Abdelsalam S, Agius PA, Sacks-Davis R, Roxburgh A, Livingston M, Maher L, Hickman M, Dietze P

  • Published 15 Feb 2024

  • Volume Pre-print

  • DOI 10.21203/



Compared to the general population, people who inject drugs have poor health and wellbeing. Longitudinal studies can provide insight into factors driving these worse health outcomes but are subject to methodological challenges, such as cohort attrition. The aim of this study was to assess and characterise attrition in a prospective cohort of people who inject drugs in Victoria, Australia.


Using annually collected self-reported data from The Melbourne Injecting Drug User Cohort Study (SuperMIX) from September 2008 to January 2021, we estimated the incidence of participants being lost-to-follow-up (LTFU), with an episode of being LTFU defined as participants not undertaking a follow-up interview within two years of their last interview. We utilised a multiple event discrete-time survival analysis on participant period-observation data to estimate the associations between key factors and LTFU.  Key areas of exposure measurement in analyses were sociodemographic, drug use and mental health.


A total of n=1328 SuperMIX participants completed a baseline interview, with n=489 (36.8%) LTFU, i.e. not completing a follow up interview in the following two years. Increased attrition was observed among SuperMIX participants who were: born outside Australia, younger than 30 years, reporting having completed fewer years of education, not residing in stable accommodation, not in stable employment and not on opioid agonist therapy (OAT).

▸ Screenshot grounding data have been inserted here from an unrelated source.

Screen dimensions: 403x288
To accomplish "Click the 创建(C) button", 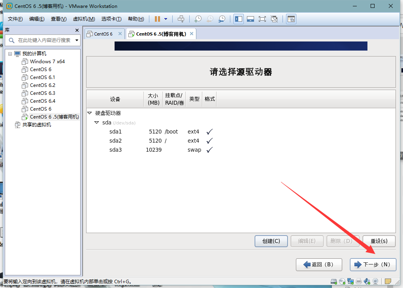I will (x=271, y=241).
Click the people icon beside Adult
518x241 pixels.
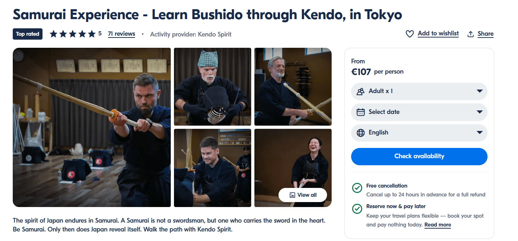[361, 92]
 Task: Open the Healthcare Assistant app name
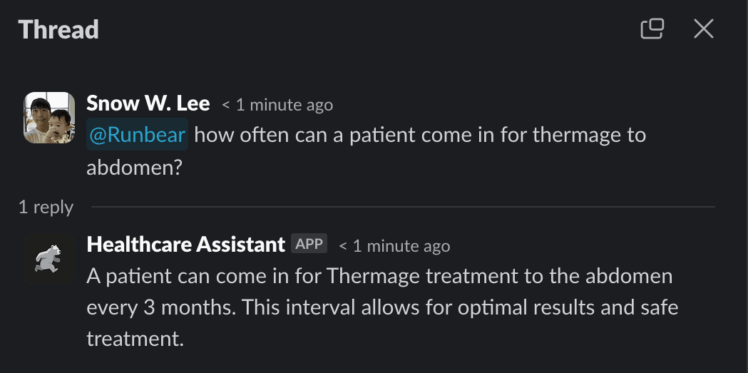coord(185,245)
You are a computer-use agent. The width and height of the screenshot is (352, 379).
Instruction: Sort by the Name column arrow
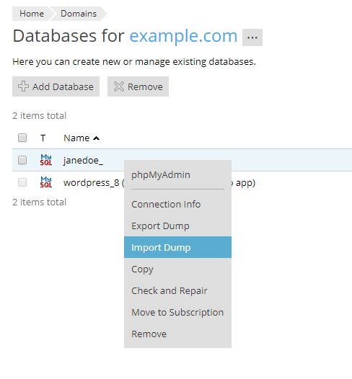pos(97,138)
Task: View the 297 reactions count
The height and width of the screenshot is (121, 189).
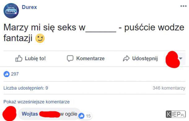Action: (x=15, y=74)
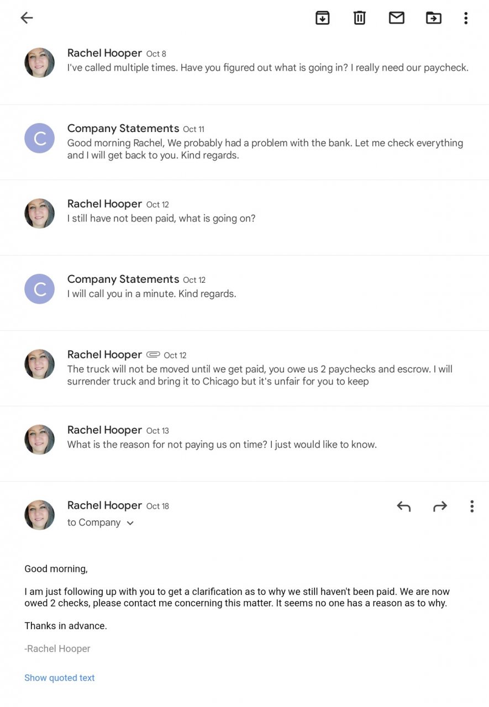Viewport: 489px width, 707px height.
Task: Move conversation to folder icon
Action: [x=434, y=18]
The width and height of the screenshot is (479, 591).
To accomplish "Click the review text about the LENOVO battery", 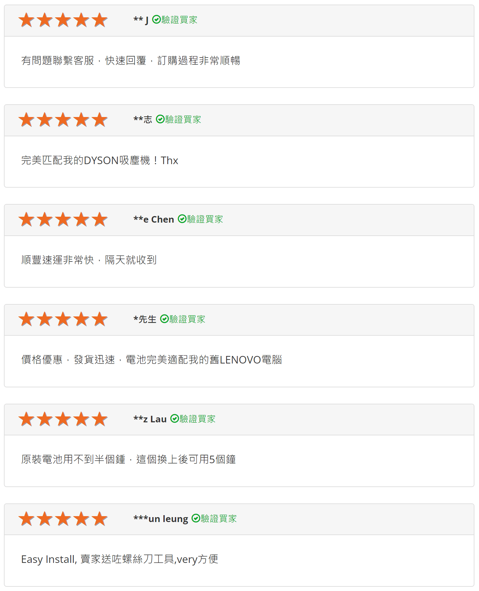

The attrition rate of the SuperMIX cohort has largely been stable throughout the duration of the study. Higher attrition rates among individuals at greater sociodemographic disadvantage and not on OAT suggest that additional efforts are required to retain these participants. Findings also suggest that SuperMIX might not be capturing data on adverse health and wellbeing outcomes among individuals at greatest risk of harm.